(SOURCE DATA begins)

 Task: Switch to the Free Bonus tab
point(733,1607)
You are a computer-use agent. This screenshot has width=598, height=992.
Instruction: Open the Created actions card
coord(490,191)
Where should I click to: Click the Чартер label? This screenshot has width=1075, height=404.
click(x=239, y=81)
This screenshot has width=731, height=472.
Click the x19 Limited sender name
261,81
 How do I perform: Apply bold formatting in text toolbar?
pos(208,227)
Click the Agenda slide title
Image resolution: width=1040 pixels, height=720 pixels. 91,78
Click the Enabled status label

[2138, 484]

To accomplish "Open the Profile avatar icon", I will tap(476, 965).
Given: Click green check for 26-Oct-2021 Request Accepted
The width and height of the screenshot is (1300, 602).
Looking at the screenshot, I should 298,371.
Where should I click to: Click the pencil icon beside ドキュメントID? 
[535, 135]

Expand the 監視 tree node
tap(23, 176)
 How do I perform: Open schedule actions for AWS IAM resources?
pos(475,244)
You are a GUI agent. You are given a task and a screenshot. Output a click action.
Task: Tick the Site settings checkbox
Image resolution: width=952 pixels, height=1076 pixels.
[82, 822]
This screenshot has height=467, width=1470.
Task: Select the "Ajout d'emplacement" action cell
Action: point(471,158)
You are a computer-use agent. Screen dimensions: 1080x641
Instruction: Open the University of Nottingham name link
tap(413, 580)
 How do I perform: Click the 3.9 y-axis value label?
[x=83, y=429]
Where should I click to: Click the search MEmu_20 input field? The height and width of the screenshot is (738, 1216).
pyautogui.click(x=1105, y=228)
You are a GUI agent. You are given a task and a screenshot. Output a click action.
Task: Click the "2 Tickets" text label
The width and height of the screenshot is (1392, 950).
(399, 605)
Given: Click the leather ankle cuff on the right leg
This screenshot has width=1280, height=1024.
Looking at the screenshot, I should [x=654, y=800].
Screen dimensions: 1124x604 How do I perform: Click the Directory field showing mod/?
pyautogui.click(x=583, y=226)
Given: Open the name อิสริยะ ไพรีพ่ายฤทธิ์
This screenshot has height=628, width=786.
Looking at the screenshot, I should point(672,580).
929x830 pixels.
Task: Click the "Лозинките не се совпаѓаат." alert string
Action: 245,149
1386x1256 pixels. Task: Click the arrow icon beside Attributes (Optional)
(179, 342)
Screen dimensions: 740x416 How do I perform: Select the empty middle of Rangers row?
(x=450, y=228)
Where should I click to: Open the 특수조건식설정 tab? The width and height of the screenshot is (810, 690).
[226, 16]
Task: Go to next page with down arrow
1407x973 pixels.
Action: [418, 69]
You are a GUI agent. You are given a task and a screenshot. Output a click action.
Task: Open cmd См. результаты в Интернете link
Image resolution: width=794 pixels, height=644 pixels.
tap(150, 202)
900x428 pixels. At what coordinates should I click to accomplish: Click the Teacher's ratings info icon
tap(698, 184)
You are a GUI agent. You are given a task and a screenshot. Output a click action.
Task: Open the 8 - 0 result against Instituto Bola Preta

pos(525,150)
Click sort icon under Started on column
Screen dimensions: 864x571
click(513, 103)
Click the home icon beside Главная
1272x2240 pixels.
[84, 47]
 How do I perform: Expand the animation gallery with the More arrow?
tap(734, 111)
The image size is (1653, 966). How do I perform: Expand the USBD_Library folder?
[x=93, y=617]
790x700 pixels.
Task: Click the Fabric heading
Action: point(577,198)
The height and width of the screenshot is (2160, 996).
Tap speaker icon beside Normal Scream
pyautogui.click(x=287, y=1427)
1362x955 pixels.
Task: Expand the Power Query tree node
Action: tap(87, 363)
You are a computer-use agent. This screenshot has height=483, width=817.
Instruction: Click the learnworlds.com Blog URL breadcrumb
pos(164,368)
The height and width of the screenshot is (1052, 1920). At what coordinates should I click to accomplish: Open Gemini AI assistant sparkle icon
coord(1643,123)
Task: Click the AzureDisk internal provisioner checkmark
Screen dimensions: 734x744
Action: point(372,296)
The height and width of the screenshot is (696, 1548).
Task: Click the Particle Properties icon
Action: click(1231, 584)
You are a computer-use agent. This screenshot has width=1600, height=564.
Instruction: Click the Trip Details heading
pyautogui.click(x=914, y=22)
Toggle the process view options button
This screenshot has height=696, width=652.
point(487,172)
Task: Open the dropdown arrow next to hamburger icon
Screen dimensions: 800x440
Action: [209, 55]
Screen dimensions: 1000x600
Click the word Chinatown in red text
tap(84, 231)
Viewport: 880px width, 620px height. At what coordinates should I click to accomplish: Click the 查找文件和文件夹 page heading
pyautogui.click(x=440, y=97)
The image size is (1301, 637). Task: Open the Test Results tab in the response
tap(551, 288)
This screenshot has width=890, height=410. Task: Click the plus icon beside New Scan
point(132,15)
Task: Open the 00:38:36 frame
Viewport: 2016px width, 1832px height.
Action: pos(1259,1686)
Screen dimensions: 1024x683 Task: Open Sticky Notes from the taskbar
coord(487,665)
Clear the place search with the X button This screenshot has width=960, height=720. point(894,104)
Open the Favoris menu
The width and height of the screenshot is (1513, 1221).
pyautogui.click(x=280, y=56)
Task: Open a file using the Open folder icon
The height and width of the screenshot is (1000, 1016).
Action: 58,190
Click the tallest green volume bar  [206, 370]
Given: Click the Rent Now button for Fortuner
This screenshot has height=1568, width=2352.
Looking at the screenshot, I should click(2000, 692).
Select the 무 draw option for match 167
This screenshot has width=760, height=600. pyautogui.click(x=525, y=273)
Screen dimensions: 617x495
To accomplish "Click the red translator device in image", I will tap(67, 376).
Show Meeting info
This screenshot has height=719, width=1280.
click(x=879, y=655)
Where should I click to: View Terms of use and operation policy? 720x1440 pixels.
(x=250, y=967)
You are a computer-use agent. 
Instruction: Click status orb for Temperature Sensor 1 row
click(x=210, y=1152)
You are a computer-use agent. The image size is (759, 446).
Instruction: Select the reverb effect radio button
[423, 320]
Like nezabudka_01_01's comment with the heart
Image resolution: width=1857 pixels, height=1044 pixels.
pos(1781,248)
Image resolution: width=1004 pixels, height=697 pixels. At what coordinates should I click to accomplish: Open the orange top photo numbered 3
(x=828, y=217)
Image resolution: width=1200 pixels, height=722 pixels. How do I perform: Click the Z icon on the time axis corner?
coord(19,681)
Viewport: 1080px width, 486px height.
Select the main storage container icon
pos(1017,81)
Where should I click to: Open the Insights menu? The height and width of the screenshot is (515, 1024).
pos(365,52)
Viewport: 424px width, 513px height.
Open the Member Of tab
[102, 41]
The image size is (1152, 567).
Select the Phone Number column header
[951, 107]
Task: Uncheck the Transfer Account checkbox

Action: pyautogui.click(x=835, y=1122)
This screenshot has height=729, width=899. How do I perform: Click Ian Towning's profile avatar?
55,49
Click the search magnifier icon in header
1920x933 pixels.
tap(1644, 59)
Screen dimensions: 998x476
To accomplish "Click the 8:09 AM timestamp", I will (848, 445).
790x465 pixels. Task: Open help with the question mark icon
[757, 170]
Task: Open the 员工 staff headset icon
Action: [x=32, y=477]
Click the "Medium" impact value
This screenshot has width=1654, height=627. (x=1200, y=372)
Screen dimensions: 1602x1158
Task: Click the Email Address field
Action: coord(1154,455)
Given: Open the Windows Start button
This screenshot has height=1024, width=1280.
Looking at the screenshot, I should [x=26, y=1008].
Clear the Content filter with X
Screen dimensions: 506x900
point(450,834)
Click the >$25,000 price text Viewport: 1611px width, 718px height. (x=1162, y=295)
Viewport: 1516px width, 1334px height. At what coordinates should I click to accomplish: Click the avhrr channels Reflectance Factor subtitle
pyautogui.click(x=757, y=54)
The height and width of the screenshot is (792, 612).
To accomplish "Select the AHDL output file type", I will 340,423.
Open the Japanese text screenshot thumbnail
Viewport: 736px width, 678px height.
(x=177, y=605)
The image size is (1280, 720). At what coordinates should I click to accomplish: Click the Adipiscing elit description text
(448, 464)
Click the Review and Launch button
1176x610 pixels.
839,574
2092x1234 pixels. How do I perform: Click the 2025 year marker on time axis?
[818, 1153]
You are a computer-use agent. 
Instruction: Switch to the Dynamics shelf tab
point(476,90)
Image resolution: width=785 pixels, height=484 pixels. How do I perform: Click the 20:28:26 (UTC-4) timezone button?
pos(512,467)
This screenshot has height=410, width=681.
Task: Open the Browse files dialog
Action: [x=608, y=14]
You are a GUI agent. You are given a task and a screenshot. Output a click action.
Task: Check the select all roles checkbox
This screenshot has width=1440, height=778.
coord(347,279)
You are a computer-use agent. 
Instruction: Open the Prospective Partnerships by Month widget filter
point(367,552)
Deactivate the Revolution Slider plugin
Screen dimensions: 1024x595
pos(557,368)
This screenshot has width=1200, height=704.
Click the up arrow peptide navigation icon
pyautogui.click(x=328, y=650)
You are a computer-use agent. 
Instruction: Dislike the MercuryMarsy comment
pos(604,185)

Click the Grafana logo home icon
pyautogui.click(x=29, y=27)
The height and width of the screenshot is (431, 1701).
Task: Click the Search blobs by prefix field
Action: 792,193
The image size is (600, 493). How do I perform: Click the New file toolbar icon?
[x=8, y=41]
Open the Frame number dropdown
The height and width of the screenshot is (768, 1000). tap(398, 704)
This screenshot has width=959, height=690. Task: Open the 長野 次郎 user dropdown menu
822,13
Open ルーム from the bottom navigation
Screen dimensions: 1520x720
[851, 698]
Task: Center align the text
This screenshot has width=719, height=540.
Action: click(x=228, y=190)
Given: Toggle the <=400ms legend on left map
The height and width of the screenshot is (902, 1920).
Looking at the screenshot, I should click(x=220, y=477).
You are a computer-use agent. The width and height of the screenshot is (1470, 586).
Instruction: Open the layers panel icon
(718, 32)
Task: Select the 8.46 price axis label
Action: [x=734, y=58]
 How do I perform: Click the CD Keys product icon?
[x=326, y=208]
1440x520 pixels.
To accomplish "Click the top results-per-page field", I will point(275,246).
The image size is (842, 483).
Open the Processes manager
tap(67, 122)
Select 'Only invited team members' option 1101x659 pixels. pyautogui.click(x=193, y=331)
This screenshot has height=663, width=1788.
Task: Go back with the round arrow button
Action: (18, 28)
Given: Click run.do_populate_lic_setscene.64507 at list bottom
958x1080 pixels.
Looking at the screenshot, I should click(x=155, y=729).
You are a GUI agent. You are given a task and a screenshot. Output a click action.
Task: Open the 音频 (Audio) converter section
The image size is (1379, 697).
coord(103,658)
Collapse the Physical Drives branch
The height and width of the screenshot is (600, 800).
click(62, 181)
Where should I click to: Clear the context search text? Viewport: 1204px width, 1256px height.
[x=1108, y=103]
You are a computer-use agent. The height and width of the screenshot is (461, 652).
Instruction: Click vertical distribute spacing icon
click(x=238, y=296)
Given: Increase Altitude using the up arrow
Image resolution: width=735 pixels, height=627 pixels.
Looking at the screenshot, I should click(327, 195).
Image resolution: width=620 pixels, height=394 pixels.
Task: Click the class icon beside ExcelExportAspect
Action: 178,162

(SOURCE DATA ends)

ACTION ITEM =
Please go through the data above and copy each line containing the word "green".

EXERCISE OUTPUT =
Given: Click green check for 26-Oct-2021 Request Accepted
Click the tallest green volume bar  [206, 370]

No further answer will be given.